===== Given information
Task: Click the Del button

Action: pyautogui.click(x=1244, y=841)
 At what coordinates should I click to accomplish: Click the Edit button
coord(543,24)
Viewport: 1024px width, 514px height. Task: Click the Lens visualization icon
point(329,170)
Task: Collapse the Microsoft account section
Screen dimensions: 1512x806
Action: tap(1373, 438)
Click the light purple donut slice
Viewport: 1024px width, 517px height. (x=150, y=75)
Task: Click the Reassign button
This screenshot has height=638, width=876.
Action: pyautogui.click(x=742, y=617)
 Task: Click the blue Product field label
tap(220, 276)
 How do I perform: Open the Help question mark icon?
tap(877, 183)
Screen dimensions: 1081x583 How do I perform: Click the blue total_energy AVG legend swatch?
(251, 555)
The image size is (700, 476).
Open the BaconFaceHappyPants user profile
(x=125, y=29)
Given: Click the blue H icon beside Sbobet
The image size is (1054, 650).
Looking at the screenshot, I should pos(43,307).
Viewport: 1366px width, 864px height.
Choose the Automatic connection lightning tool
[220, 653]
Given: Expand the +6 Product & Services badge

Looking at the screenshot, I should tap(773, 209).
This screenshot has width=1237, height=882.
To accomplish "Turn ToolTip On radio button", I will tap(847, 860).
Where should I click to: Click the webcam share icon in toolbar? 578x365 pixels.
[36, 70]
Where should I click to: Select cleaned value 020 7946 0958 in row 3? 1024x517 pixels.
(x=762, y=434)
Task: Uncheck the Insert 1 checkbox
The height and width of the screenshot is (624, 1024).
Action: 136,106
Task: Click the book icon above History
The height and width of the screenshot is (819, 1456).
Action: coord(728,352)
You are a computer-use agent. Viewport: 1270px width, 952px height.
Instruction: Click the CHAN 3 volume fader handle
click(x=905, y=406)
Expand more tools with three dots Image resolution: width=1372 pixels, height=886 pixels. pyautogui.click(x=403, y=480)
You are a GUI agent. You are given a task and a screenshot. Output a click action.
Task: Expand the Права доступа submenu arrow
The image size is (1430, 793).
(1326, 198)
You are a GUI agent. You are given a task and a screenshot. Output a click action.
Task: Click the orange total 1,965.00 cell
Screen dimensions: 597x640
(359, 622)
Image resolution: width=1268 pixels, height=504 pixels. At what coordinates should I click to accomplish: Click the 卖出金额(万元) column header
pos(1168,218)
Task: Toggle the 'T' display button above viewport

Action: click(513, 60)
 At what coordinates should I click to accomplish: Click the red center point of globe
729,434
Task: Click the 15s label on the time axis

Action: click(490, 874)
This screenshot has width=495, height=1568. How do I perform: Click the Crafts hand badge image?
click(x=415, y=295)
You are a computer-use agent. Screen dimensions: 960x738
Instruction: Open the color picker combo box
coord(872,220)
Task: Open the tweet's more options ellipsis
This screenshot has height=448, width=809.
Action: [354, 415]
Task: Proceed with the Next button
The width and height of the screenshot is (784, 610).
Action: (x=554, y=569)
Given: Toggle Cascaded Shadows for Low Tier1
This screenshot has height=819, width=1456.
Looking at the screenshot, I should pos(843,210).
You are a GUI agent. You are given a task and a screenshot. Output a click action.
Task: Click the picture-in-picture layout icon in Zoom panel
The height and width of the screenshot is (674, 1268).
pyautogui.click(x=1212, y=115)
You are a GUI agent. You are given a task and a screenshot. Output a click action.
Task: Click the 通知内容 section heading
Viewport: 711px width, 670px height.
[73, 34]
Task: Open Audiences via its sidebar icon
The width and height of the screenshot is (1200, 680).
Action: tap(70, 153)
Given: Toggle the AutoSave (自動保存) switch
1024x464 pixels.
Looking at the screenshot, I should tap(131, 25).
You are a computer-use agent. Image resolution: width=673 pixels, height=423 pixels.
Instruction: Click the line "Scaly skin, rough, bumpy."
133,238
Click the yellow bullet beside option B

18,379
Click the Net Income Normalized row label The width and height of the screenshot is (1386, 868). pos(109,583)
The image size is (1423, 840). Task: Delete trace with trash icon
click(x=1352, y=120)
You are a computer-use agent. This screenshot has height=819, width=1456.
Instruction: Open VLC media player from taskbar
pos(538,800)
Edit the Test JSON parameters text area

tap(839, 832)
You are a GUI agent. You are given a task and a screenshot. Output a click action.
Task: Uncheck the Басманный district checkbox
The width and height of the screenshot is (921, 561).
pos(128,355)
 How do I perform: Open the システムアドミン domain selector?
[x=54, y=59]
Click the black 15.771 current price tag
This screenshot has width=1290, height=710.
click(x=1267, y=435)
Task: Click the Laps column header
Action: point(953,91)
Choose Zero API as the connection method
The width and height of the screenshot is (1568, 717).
==========
• **Problem to work on**:
Turn everything in the material from the line containing "Task: Open the tweet's more options ellipsis" down to the line containing "pyautogui.click(x=1212, y=115)" into a numbered list, leaving out blank lines.

• **Written solution**:
1. Task: Open the tweet's more options ellipsis
2. This screenshot has height=448, width=809.
3. Action: [354, 415]
4. Task: Proceed with the Next button
5. The width and height of the screenshot is (784, 610).
6. Action: (x=554, y=569)
7. Given: Toggle Cascaded Shadows for Low Tier1
8. This screenshot has height=819, width=1456.
9. Looking at the screenshot, I should pos(843,210).
10. You are a GUI agent. You are given a task and a screenshot. Output a click action.
11. Task: Click the picture-in-picture layout icon in Zoom panel
12. The height and width of the screenshot is (674, 1268).
13. pyautogui.click(x=1212, y=115)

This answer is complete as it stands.